Karen Dolins, a registered dietician and nutritionist who teaches at Columbia, has an adult daughter who has one of these conditions—the one known as maple syrup urine disease. Patients with this genetic disorder are unable to break down protein. While fielding media queries about the acute shortage, Dolins tried to explain that what was happening at Abbott was a grave threat to vulnerable adult patients with diseases like MSUD.
“One journalist actually said to me, ‘Maple syrup urine disease? Well, that doesn't sound too serious,’” she told me. “And I thought, ‘Oh my God, we really need a name change.’”
For the last several years I have been working on a book about maple syrup urine disease, which was first described in 1954 by pediatrician John Menkes. While interning at Boston Children’s Hospital, he’d seen a sick infant whose parents had had three prior babies die in infancy. The mother had noticed an unusual odor in those babies, but not in their lone healthy sibling.

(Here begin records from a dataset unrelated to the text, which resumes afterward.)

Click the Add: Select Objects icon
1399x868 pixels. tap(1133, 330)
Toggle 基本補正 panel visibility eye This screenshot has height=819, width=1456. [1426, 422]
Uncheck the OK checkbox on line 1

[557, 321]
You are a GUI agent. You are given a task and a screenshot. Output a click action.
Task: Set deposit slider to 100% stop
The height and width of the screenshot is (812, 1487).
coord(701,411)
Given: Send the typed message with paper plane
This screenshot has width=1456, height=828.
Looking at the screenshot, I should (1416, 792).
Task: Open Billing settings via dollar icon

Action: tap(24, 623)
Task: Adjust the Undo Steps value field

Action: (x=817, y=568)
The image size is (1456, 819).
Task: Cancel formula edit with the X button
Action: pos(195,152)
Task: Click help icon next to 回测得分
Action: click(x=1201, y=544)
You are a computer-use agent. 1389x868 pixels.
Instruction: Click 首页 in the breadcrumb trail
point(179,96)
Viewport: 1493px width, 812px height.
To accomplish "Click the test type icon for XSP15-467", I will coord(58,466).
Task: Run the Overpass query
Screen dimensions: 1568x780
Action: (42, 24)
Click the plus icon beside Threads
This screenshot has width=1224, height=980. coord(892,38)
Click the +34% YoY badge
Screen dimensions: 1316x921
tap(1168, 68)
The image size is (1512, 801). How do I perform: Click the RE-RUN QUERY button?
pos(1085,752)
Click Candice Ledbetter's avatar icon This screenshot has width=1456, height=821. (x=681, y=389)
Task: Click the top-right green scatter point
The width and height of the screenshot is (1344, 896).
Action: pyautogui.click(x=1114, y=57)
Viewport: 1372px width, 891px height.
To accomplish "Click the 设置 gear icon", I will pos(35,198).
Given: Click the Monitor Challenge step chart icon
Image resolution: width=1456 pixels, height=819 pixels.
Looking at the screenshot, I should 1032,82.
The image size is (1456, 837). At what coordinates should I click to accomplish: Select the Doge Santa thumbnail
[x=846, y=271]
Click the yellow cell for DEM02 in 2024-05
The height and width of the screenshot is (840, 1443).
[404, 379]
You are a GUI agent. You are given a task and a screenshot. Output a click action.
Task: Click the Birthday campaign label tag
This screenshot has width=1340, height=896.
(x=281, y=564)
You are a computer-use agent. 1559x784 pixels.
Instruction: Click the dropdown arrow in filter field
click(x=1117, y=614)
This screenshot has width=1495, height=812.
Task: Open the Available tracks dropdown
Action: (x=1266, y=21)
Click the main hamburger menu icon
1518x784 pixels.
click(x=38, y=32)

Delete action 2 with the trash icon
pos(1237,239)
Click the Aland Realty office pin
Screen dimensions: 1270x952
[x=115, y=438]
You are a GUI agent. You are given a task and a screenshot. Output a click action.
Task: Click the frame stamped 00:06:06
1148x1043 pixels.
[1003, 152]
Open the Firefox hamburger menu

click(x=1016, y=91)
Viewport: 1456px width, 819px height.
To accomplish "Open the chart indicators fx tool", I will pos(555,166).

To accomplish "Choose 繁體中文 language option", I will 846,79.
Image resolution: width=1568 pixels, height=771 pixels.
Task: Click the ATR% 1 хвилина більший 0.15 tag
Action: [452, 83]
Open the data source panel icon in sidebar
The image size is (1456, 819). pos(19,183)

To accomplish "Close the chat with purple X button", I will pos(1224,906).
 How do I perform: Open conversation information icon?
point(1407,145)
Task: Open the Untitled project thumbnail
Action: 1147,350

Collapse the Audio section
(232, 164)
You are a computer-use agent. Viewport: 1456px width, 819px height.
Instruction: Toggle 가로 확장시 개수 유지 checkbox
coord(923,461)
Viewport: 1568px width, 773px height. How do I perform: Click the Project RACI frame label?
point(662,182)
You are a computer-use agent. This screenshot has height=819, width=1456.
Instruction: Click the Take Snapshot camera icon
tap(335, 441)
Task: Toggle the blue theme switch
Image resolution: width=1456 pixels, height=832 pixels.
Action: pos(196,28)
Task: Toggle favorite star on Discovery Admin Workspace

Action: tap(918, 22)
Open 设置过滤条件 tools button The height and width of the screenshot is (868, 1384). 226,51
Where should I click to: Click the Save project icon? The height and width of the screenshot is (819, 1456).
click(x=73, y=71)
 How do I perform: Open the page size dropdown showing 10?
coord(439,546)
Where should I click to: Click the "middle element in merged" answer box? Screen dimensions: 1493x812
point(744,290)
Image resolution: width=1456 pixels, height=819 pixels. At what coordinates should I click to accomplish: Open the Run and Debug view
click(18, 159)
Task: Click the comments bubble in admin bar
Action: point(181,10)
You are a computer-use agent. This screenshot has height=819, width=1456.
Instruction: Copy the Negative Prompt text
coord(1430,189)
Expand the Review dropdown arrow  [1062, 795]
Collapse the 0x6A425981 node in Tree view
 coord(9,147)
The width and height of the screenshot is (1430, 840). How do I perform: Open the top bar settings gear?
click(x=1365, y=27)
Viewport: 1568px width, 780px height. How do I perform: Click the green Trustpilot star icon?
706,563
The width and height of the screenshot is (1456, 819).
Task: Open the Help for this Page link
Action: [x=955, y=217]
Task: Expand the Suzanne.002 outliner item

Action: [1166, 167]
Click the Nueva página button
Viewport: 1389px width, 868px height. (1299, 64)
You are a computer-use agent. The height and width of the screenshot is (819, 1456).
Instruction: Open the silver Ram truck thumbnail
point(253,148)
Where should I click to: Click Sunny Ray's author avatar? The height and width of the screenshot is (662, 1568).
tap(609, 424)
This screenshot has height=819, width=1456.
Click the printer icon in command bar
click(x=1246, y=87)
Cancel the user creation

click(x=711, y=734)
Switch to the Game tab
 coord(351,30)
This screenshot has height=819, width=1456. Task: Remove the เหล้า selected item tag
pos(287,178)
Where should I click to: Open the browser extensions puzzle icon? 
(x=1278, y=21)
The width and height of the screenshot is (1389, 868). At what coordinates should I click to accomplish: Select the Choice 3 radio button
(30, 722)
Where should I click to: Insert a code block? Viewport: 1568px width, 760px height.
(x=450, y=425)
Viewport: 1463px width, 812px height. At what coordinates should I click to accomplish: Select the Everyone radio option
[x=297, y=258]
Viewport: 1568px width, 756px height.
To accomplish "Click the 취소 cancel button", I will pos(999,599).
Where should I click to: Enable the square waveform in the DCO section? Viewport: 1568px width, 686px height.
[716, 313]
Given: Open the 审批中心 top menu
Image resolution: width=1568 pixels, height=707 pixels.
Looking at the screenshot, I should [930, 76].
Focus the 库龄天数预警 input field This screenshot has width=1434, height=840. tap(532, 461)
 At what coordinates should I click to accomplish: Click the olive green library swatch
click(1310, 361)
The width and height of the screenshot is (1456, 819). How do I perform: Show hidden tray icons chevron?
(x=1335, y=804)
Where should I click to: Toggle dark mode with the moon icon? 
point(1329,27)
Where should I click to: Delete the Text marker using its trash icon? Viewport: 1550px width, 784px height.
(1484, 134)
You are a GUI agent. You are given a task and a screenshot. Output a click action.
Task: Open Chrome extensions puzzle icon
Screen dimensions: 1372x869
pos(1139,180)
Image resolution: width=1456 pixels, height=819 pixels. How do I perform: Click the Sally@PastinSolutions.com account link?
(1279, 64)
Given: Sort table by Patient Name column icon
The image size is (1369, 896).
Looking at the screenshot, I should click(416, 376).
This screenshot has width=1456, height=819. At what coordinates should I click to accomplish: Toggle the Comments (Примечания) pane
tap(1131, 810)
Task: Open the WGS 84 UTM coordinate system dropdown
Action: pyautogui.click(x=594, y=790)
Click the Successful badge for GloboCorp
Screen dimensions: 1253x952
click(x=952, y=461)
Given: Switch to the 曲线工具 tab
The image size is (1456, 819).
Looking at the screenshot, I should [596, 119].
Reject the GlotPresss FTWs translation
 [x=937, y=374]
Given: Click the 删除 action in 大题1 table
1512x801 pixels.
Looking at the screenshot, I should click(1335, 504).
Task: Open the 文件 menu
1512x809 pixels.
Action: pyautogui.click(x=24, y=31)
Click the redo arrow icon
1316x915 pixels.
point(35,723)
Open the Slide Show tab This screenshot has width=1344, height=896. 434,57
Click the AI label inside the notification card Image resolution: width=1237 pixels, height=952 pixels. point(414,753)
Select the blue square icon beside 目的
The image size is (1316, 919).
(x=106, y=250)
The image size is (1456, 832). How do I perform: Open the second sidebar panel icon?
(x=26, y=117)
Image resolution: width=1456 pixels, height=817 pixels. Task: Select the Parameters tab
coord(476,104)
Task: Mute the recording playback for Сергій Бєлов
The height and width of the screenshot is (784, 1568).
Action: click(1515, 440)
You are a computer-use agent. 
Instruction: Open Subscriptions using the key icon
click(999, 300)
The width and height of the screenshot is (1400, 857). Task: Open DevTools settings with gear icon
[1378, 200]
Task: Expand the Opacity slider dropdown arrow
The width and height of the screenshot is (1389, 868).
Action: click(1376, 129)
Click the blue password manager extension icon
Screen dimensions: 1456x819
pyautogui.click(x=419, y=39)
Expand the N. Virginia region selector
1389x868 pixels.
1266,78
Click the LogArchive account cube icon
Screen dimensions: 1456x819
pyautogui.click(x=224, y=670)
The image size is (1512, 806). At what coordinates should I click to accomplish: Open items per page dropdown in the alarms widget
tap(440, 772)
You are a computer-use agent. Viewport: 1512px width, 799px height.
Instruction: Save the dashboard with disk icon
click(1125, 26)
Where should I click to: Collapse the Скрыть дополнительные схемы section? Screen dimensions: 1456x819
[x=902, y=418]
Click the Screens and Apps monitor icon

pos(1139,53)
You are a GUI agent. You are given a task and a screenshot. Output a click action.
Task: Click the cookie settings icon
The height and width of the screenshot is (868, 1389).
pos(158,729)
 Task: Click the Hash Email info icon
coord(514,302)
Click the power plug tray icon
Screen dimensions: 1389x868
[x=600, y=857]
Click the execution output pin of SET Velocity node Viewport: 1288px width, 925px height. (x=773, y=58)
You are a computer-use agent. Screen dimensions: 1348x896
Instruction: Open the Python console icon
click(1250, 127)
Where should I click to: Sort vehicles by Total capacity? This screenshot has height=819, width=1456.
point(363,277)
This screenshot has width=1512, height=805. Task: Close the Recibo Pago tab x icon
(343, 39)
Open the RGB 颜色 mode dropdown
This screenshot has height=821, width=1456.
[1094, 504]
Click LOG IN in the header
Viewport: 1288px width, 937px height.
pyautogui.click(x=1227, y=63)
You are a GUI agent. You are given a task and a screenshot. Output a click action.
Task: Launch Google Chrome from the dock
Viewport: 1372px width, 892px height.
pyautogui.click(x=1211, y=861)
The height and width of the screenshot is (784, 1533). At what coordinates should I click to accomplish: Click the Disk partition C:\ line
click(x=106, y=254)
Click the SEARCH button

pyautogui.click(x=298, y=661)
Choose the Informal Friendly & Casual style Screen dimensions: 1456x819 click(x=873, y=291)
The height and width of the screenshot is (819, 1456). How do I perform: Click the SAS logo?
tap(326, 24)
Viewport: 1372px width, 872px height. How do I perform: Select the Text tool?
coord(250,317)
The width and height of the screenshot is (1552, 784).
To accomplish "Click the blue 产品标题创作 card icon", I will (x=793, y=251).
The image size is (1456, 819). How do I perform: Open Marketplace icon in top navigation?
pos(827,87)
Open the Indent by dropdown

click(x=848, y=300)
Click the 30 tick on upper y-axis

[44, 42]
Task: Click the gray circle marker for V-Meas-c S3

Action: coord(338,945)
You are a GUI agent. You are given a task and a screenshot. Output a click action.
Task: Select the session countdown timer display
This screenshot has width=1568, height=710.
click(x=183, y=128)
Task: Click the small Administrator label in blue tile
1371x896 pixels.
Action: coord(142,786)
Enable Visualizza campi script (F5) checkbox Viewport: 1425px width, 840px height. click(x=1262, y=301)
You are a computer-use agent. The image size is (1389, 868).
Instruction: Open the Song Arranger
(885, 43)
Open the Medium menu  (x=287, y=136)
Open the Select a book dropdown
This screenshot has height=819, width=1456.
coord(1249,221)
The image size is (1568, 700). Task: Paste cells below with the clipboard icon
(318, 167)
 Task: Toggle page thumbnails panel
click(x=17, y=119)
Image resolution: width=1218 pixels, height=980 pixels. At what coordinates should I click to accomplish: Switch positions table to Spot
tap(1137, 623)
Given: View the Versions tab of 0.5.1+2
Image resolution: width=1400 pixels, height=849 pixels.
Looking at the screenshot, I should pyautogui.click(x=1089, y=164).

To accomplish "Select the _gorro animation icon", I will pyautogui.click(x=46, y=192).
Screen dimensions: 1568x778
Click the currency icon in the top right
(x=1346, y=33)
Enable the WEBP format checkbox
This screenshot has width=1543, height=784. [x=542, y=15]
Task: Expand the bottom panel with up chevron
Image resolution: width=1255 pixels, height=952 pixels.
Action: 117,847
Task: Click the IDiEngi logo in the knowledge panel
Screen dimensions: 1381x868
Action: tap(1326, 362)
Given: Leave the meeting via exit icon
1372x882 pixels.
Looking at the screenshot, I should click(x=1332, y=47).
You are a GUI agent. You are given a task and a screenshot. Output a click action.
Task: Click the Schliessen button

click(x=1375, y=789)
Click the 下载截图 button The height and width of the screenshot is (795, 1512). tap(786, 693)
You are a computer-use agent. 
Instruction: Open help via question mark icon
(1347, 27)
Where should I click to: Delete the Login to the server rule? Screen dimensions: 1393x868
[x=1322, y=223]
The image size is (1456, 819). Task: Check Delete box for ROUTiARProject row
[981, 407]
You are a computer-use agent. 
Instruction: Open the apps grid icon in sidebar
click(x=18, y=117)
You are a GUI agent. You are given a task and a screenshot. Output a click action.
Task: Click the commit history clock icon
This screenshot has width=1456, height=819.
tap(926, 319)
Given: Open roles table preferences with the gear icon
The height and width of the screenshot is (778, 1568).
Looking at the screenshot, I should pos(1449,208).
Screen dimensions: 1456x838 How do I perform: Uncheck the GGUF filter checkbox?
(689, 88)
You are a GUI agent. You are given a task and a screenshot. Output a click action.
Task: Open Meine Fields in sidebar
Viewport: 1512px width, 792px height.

By day three Menkes’s patient developed the same sweet smell in his urine, sweat, and earwax. Baby “James J. H.” would die at two weeks of age.
In the early 1960s doctors at Bellevue Hospital proved that babies with MSUD could survive on a diet of specialized formula. We already knew by then that for people with another congenital metabolic disorder, phenylketonuria (PKU), a diet free from the amino acid phenylalanine would keep affected kids fairly healthy. For MSUD patients, the offenders are the three so-called branched-chain amino acids: leucine, valine, and isoleucine.
MSUD is caused by a broken gene that prevents patients from metabolizing these protein building blocks; the maple syrup smell derives from a compound called sotolone, a metabolite of isoleucine that is indeed present in maple syrup. High quantities of leucine and its derivatives are particularly toxic to the brains of these patients. If babies with classic MSUD consume protein (e.g., human breast milk, any kind of meat), their brains swell, and they experience seizures; left untreated, they will die within a few weeks or months.